Source data:

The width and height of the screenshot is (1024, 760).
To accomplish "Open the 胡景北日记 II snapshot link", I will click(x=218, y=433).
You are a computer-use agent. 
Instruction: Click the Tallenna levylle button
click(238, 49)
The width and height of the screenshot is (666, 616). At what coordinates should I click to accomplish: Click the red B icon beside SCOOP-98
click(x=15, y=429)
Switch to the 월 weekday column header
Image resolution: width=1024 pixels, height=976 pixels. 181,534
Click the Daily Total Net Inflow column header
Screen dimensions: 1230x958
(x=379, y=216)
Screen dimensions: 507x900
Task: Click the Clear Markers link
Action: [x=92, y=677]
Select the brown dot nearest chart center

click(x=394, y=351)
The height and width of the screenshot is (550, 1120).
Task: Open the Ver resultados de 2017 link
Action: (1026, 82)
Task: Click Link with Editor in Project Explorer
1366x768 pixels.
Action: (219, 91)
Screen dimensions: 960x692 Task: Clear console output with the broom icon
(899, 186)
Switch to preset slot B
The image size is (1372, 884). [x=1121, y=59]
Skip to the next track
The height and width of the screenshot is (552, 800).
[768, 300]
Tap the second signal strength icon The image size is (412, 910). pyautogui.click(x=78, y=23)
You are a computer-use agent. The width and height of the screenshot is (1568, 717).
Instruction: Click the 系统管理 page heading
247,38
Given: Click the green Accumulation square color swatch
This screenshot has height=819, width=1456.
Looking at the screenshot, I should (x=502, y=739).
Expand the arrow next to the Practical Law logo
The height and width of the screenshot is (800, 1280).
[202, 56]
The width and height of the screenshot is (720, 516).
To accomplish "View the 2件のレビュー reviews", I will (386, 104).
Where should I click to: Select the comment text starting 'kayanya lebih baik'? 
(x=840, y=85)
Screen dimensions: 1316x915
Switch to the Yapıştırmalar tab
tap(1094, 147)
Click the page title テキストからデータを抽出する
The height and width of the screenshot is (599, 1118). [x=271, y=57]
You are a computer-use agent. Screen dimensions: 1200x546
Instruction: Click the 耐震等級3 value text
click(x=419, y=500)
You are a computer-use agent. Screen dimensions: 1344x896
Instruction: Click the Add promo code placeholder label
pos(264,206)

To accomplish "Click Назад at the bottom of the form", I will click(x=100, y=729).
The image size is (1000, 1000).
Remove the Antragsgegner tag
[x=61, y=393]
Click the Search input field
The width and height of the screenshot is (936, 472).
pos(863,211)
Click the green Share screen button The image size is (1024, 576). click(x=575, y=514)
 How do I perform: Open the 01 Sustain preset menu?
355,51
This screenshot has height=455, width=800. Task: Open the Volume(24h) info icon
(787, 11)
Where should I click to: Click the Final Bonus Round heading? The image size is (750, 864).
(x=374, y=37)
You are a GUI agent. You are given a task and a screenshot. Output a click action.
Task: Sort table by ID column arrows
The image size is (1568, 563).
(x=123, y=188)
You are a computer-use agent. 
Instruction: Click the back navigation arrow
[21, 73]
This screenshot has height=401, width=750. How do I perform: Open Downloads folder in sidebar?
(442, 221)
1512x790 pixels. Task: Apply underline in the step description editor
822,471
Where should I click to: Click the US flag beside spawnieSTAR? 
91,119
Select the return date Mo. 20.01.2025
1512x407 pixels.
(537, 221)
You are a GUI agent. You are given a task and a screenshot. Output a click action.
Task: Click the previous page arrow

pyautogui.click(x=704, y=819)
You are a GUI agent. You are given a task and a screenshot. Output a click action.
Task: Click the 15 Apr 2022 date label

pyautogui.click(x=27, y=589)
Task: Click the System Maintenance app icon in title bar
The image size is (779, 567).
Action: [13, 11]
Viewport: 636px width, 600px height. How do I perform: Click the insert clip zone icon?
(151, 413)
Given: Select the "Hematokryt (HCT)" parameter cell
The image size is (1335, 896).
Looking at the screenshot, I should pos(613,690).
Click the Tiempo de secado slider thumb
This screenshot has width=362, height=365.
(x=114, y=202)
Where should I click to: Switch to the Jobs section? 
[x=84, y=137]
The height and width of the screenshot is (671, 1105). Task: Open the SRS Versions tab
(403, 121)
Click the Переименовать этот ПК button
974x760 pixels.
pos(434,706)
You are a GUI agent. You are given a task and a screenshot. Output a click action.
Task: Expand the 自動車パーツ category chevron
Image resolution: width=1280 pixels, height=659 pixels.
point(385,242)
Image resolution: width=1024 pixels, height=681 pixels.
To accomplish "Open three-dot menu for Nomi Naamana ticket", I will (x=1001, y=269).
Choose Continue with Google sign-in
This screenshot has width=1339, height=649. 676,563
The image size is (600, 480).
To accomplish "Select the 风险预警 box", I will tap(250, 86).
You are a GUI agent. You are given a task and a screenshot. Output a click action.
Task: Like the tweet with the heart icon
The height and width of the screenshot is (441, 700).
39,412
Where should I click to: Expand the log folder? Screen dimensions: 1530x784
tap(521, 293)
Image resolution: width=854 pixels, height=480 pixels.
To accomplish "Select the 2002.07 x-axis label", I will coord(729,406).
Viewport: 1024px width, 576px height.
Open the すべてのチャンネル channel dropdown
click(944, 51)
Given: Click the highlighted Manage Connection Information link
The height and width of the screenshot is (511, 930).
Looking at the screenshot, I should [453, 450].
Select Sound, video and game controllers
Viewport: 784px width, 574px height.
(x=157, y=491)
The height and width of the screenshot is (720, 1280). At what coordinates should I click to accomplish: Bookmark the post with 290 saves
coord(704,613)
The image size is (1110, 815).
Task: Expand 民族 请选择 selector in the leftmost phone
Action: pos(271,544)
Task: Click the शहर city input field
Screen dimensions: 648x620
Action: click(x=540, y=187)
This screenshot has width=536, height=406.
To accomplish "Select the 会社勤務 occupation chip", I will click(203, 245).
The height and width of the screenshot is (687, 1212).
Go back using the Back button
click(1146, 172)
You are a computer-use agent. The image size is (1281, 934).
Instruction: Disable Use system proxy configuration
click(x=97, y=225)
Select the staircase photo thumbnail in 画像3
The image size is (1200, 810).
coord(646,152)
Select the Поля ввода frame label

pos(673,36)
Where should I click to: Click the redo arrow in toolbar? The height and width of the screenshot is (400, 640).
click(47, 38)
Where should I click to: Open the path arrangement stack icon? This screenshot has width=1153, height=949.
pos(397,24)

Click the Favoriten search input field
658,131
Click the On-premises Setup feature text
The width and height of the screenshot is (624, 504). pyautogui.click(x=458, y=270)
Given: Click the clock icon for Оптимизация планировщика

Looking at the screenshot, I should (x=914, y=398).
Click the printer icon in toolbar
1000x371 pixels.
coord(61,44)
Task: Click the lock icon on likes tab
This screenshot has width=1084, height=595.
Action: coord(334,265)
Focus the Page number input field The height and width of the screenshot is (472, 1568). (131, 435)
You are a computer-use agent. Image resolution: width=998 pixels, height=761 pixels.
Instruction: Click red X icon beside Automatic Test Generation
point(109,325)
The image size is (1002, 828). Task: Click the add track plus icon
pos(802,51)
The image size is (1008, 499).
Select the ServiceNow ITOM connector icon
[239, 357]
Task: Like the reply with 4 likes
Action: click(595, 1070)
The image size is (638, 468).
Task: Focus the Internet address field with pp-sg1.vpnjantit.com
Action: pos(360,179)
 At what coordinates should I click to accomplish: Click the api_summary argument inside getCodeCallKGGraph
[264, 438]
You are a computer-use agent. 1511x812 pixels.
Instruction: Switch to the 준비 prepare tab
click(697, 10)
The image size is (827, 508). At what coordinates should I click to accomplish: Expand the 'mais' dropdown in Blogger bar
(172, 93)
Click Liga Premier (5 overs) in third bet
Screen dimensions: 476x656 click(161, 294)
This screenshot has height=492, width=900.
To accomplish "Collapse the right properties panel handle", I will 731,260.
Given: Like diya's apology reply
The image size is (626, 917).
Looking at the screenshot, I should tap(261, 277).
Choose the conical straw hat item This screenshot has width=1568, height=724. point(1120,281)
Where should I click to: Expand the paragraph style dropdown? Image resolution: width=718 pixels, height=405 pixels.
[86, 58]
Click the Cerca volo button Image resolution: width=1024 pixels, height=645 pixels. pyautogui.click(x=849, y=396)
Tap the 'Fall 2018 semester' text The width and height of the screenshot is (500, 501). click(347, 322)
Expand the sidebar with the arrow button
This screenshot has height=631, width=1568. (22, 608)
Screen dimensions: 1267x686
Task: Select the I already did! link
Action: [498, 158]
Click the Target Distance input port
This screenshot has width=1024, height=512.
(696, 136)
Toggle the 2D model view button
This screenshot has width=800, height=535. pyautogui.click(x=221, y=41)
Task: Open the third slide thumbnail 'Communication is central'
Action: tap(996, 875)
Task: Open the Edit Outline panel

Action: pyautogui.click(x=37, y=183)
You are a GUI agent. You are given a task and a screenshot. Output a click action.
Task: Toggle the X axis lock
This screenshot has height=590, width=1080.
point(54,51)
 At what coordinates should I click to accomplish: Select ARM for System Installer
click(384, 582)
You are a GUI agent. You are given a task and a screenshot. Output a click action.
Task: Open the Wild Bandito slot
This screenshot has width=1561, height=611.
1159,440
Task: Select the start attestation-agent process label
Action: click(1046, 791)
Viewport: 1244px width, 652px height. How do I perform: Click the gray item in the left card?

--- WORK REQUIRED ---
Examine the records and pull out every line where the string "axis" occurs.

--- TASK SOLUTION ---
To accomplish "Select the 2002.07 x-axis label", I will coord(729,406).
Task: Toggle the X axis lock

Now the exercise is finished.